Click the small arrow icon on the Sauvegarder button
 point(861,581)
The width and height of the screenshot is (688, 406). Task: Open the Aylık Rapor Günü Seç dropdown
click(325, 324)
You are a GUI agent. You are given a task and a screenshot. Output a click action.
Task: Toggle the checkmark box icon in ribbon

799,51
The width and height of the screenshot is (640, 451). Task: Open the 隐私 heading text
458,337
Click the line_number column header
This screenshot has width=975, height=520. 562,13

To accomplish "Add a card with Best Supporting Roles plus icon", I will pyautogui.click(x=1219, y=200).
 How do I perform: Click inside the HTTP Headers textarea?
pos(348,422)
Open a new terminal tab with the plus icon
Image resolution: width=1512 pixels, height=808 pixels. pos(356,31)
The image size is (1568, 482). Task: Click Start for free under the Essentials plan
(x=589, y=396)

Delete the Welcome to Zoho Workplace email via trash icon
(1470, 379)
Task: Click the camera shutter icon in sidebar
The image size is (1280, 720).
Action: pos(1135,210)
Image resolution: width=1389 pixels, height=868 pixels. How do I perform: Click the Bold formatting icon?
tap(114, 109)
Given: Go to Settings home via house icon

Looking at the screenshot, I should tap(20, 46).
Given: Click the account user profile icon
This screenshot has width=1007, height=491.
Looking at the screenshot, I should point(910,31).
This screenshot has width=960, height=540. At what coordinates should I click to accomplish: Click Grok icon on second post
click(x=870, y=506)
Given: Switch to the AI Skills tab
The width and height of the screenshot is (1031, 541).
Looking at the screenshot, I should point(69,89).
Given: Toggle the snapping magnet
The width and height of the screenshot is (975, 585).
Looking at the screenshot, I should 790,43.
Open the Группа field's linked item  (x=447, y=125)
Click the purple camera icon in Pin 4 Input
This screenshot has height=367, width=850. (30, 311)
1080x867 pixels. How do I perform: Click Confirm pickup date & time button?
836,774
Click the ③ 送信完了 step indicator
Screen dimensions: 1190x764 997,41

**Task instructions**.
A complete and exact transcription of the material is required.

**Task output**.
Click the small arrow icon on the Sauvegarder button
 point(861,581)
The width and height of the screenshot is (688, 406). Task: Open the Aylık Rapor Günü Seç dropdown
click(325, 324)
You are a GUI agent. You are given a task and a screenshot. Output a click action.
Task: Toggle the checkmark box icon in ribbon

799,51
The width and height of the screenshot is (640, 451). Task: Open the 隐私 heading text
458,337
Click the line_number column header
This screenshot has width=975, height=520. 562,13

To accomplish "Add a card with Best Supporting Roles plus icon", I will pyautogui.click(x=1219, y=200).
 How do I perform: Click inside the HTTP Headers textarea?
pos(348,422)
Open a new terminal tab with the plus icon
Image resolution: width=1512 pixels, height=808 pixels. pos(356,31)
The image size is (1568, 482). Task: Click Start for free under the Essentials plan
(x=589, y=396)

Delete the Welcome to Zoho Workplace email via trash icon
(1470, 379)
Task: Click the camera shutter icon in sidebar
The image size is (1280, 720).
Action: pos(1135,210)
Image resolution: width=1389 pixels, height=868 pixels. How do I perform: Click the Bold formatting icon?
tap(114, 109)
Given: Go to Settings home via house icon

Looking at the screenshot, I should tap(20, 46).
Given: Click the account user profile icon
This screenshot has width=1007, height=491.
Looking at the screenshot, I should point(910,31).
This screenshot has width=960, height=540. At what coordinates should I click to accomplish: Click Grok icon on second post
click(x=870, y=506)
Given: Switch to the AI Skills tab
The width and height of the screenshot is (1031, 541).
Looking at the screenshot, I should point(69,89).
Given: Toggle the snapping magnet
The width and height of the screenshot is (975, 585).
Looking at the screenshot, I should 790,43.
Open the Группа field's linked item  (x=447, y=125)
Click the purple camera icon in Pin 4 Input
This screenshot has height=367, width=850. (30, 311)
1080x867 pixels. How do I perform: Click Confirm pickup date & time button?
836,774
Click the ③ 送信完了 step indicator
Screen dimensions: 1190x764 997,41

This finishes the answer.